There are caveats: the influence would presumably work both ways — while a society conditioned to violence might demand violent punishments, an abandonment of those punishments might delegitimise violence within the society. Furthermore, I think our governments have more status and authority than is good for us, and reducing that might be preferable. But neither of those really apply to states where violence is deeply ingrained, and where the state is in danger of disintegrating altogether.

Protest Votes and Fringe Parties

A few ideas to bring together on dealing with a first-past-the-post electoral system.

Assuming you’re not one of the few lucky people who have a major party that
shares your policies, you have several choices:

  • Ignore politics (most popular option by a long, long way)
  • Vote for the party nearest your views and count that as enough
  • Vote tactically against the party furthest from your views and count that as enough
  • Spoil your ballot in an attempt to show disaffection
  • Vote for the major party most likely to change the voting system
  • Join the party nearest your views and try to move it in your direction
  • Support a minor party in the hope it will become a major party
  • Support a minor party in the hope it will affect the policies of the major party.

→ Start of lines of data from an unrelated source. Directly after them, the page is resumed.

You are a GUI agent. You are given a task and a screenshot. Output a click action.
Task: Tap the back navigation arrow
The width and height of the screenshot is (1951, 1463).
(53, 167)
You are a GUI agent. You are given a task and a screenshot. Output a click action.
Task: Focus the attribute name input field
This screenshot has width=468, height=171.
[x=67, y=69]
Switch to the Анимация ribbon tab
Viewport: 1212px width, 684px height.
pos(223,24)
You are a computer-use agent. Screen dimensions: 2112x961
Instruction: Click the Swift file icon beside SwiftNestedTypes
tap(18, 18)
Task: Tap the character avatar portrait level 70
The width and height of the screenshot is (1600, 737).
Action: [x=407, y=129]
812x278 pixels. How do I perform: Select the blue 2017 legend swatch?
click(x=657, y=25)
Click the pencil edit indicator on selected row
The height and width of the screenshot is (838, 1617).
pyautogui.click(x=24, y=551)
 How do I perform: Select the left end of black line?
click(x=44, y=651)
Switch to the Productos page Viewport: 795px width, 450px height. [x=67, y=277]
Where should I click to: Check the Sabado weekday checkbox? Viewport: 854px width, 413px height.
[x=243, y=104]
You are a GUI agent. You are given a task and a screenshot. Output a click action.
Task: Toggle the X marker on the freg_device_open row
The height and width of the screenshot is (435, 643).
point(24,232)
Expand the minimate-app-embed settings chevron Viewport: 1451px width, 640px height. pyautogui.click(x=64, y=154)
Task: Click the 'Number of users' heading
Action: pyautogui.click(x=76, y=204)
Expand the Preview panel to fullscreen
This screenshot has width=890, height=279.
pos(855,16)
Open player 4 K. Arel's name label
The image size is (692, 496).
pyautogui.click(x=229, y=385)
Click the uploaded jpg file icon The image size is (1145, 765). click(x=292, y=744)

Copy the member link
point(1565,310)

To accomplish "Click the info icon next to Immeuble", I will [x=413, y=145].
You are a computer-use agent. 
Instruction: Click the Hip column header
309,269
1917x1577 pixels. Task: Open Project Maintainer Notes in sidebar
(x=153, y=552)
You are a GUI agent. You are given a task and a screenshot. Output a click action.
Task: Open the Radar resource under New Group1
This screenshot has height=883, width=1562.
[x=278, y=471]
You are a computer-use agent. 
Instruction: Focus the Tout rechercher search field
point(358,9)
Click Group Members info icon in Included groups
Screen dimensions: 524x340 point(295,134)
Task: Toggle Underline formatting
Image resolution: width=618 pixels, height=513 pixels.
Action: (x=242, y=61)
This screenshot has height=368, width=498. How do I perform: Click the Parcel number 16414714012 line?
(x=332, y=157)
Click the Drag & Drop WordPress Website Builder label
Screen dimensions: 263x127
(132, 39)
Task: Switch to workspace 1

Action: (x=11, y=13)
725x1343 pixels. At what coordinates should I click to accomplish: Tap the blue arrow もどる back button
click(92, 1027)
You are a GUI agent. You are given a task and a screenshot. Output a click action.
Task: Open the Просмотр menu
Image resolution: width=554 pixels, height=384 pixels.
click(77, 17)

I would have thought the above list was exhaustive, but a new tactic has been introduced:

  • Vote tactically against the major party you’re closest to in the hope of affecting its policies

The first five are working with the parties as they are — either making the best of what’s
offered or attempting to change the voting system.

The next three attempt to change the political shape within the same system.

The only recent UK example of a minor party getting anywhere near becoming major is the SDP, which was formed by disaffected Labour MPs in the 1980s, won a few seats and eventually merged with the Liberal Party to form the current Liberal Democratic Party. The last new major party before that was the Labour Party.